#### WHAT YOU HAVE TO DO
Your answer should be one number, the count of lines in the entries holding the word "width".

*** Opening of RECORDS SUPPLIED ***

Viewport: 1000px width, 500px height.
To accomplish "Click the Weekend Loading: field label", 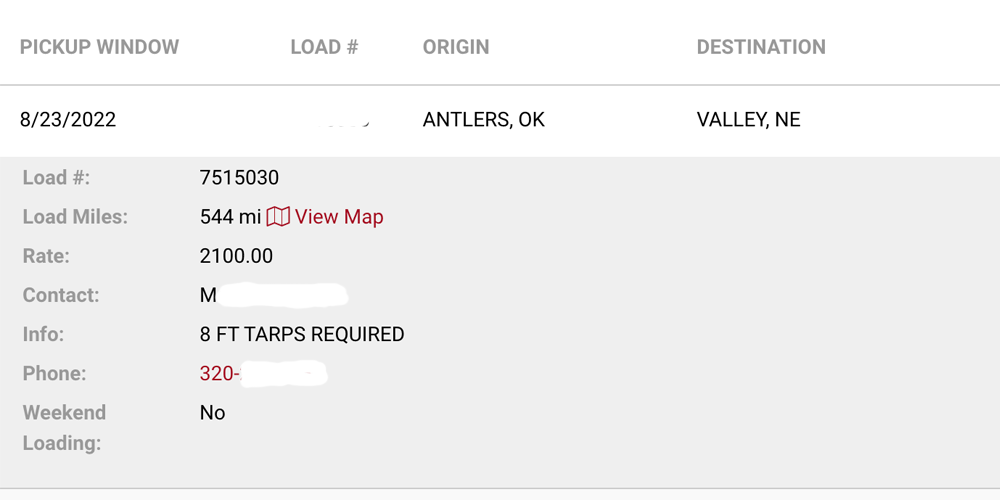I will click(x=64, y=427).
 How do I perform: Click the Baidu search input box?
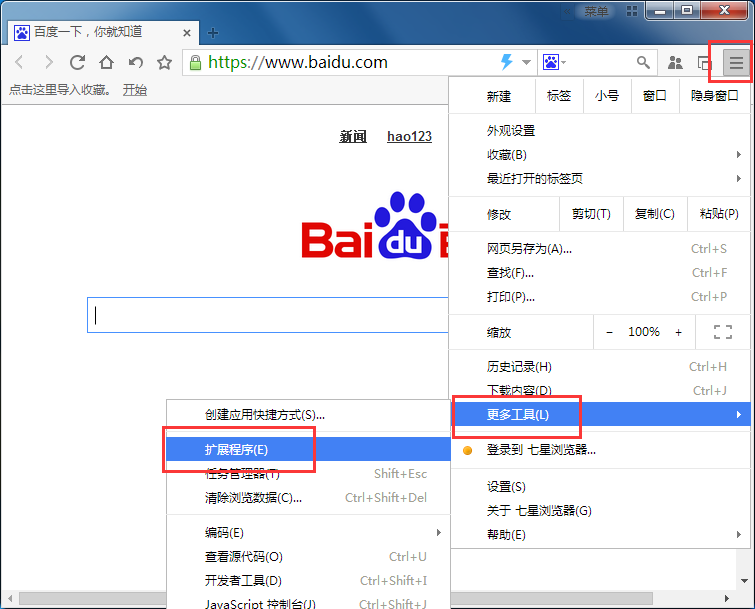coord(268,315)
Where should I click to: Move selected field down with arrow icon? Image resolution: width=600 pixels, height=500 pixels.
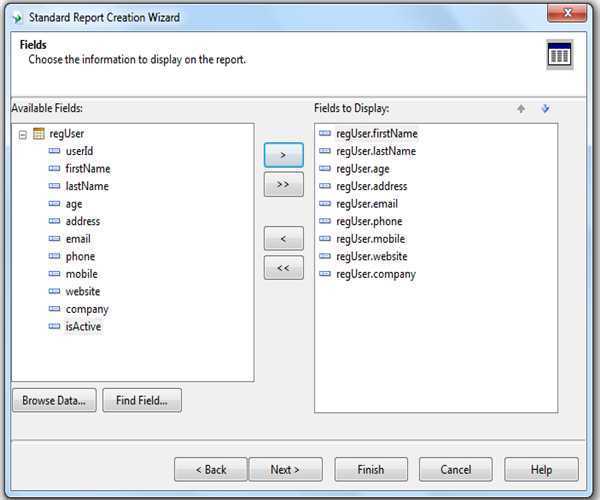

*** Close of RECORDS SUPPLIED ***

#### RESPONSE BOX
2